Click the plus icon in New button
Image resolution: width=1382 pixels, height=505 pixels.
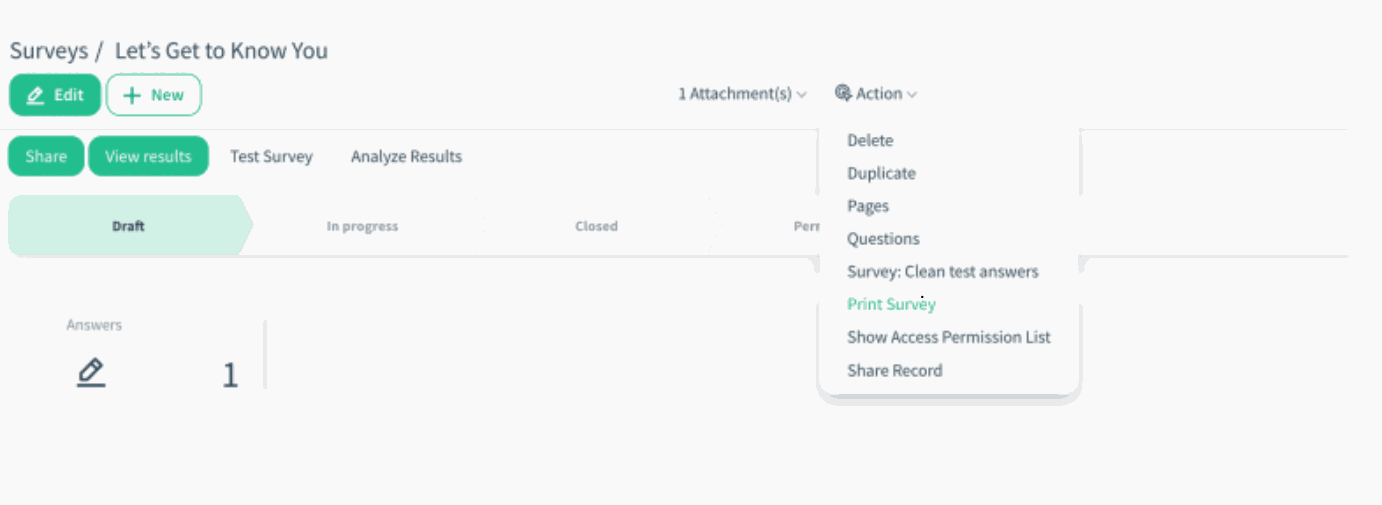pyautogui.click(x=132, y=95)
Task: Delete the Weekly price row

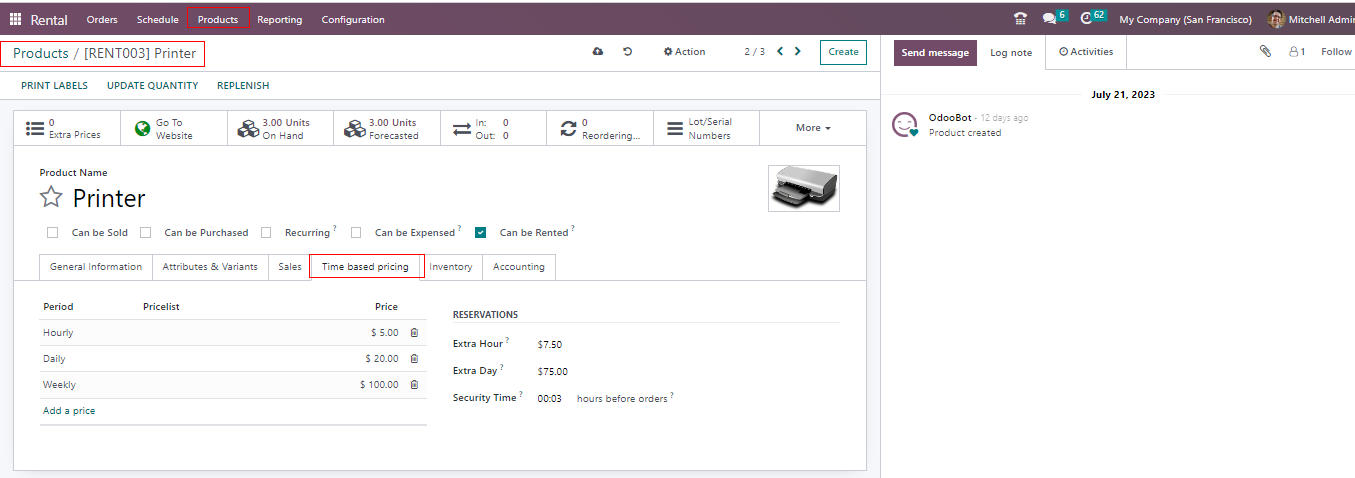Action: 414,385
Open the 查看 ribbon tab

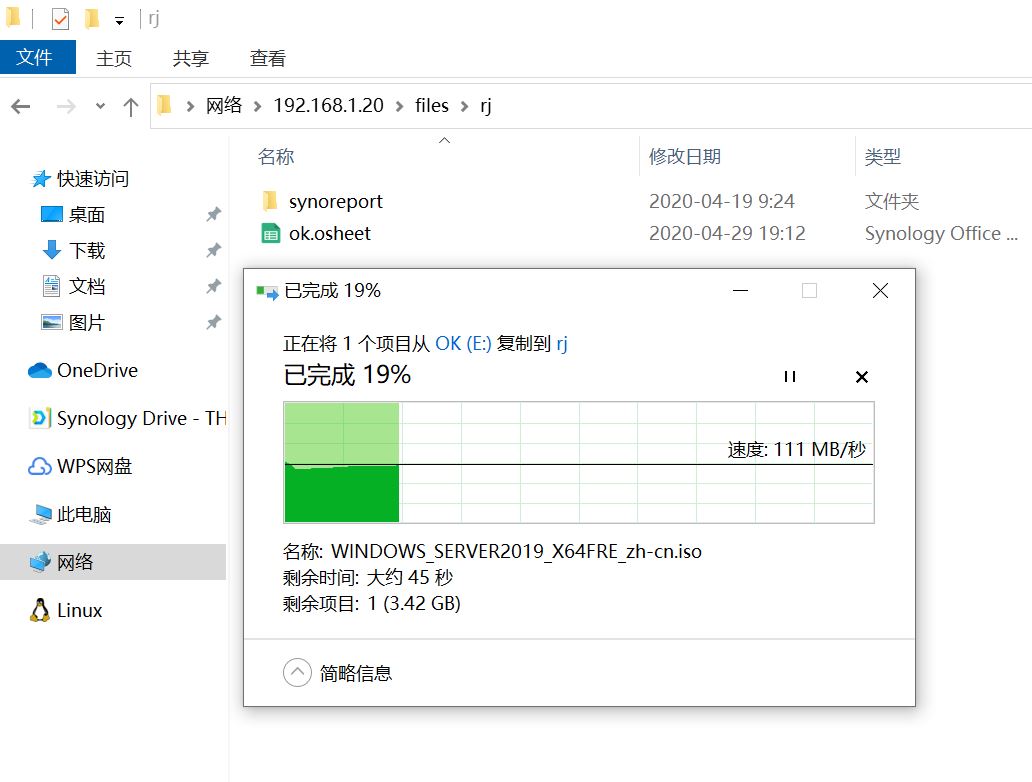pos(267,59)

____________

** EXERCISE INSTRUCTIONS **
Your copy of the material above should be exact and free of pictures.

** TASK ANSWER **
Click the plus icon in New button
Image resolution: width=1382 pixels, height=505 pixels.
pyautogui.click(x=132, y=95)
Task: Delete the Weekly price row

Action: 414,385
Open the 查看 ribbon tab

pos(267,59)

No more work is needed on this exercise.